Process Biochemistry, Vol.47, No.12, 2166-2171, 2012
A novel yeast-binding lectin from hemolymph Cyclina sinensis (Gmelin) and its effects on yeast cells
A lectin, Cyclina sinensis (Gmelin) (CSL), was isolated from hemolymph C. sinensis by ion-exchange on Cellulose DE52 and purified by gel filtration on Sephadex G-100 and HPLC on TSK gel G4000PW(XL). SDS-PAGE showed that the CSL protein had a molecular mass of 72 kDa, had consisted of 40 and 18 kDa subunits. The lectin activity of CSL was Ca2+-denpendent. The total carbohydrate content of CSL was found to be 16.2%. According to the principle of beta-elimination reaction, the oligosaccharide moiety and peptide moiety of CSL might belong to O-glucosidic linkage. CSL was found to agglutinate rabbit erythrocytes and yeast Saccharomyces cerevisiae. The hemagglutination activity was inhibited by GalNAc and Man.
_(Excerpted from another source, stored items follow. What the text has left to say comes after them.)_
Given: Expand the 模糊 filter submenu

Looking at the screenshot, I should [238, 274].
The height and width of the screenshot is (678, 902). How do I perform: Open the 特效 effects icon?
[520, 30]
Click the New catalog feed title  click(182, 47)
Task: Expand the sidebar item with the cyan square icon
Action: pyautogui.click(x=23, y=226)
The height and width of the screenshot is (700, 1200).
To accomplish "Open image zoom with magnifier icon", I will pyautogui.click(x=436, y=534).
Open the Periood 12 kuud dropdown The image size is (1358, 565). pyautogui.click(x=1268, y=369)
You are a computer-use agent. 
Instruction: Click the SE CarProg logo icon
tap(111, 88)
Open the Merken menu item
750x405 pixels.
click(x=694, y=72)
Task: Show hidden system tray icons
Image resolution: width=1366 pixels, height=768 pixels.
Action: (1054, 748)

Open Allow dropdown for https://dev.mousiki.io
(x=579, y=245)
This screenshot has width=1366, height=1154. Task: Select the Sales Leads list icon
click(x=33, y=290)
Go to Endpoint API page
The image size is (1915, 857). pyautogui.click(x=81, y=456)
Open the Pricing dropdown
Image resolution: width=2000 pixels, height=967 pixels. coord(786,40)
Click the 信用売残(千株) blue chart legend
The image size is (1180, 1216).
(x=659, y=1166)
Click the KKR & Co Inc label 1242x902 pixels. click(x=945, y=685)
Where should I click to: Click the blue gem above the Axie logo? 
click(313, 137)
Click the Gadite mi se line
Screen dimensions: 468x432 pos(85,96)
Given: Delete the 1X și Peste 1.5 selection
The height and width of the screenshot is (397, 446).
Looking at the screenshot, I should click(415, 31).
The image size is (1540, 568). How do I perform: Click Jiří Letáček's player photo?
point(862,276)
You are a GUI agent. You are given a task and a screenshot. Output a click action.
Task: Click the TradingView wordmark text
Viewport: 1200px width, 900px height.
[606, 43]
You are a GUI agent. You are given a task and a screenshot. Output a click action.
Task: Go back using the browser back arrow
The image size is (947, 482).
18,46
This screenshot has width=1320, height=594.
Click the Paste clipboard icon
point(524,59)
CSL was observed to promote the yeast cells growth and ethanol production by yeast cells. The number of yeast and ethanol production increased with increasing concentration of CSL. In addition, the nitric oxide (NO) production increased as CSL concentration increased. The results indicate that CSL can be a potential yeast stimulator in fermentation process. (C) 2012 Elsevier Ltd. All rights reserved.